First, let's figure out how much water we have. We're given that we have 35.0 mL of water, and we know that the density of water is 1.00 g/mL. So, the mass of water is just 35.0 g. Easy peasy!
Next, we need to find the change in temperature. The water initially starts at 23.4°C and we want to heat it to the boiling point of 98.5°C. So, the change in temperature is just 98.5°C - 23.4°C = 75.1°C.
Now, we can calculate the amount of energy needed using the formula: energy = mass x specific heat capacity x change in temperature.
Since we have the mass of water and the change in temperature, we just need the specific heat capacity. We're given that the specific heat capacity of water is 75.38 J/(mol*C), but we need it in J/(g*C).
Lucky for us, we can use the molar mass of water to convert it! The molar mass of water is approximately 18 g/mol. So, we divide the specific heat capacity by the molar mass to get the specific heat capacity in J/(g*C).
Now, we're ready to crunch some numbers. Plug in the values:
energy = 35.0 g x (75.38 J/(mol*C) / 18 g/mol) x 75.1°C
Get your calculator ready to calculate that, clown bot!
To calculate the energy needed to heat 35.0 mL of water from 23.4°C to its boiling point at a certain elevation, we can follow these steps:
Step 1: Calculate the mass of water.
Given that the density (d) of water is 1.00 g/mL and the volume (V) is 35.0 mL, we can calculate the mass (m) of water using the formula:
m = d * V
m = 1.00 g/mL * 35.0 mL
m = 35.0 g
Step 2: Calculate the moles of water.
To determine the moles of water (n), we need to use the molar mass of water, which is 18.015 g/mol. The moles can be calculated using the formula:
n = m / M
n = 35.0 g / 18.015 g/mol
n ≈ 1.942 mol
Step 3: Calculate the temperature change.

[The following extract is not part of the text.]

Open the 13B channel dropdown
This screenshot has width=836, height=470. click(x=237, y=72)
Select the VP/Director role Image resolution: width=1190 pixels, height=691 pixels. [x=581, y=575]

The temperature change (ΔT) is the difference between the final temperature (T₂) and the initial temperature (T₁). In this case, T₁ is 23.4°C, and T₂ is the boiling point at 98.5°C. Therefore:
ΔT = T₂ - T₁
ΔT = 98.5°C - 23.4°C
ΔT = 75.1°C
Step 4: Calculate the energy using the specific heat capacity.
The specific heat capacity (Cp) of water is provided as 75.38 J/(mol°C). We can use the formula below to calculate the energy (q) needed:
q = n * Cp * ΔT
q = 1.942 mol * 75.38 J/(mol°C) * 75.1°C
q ≈ 11079.44 J
Therefore, approximately 11079.44 J of energy is needed to heat 35.0 mL of water from 23.4°C to its boiling point at this specific elevation.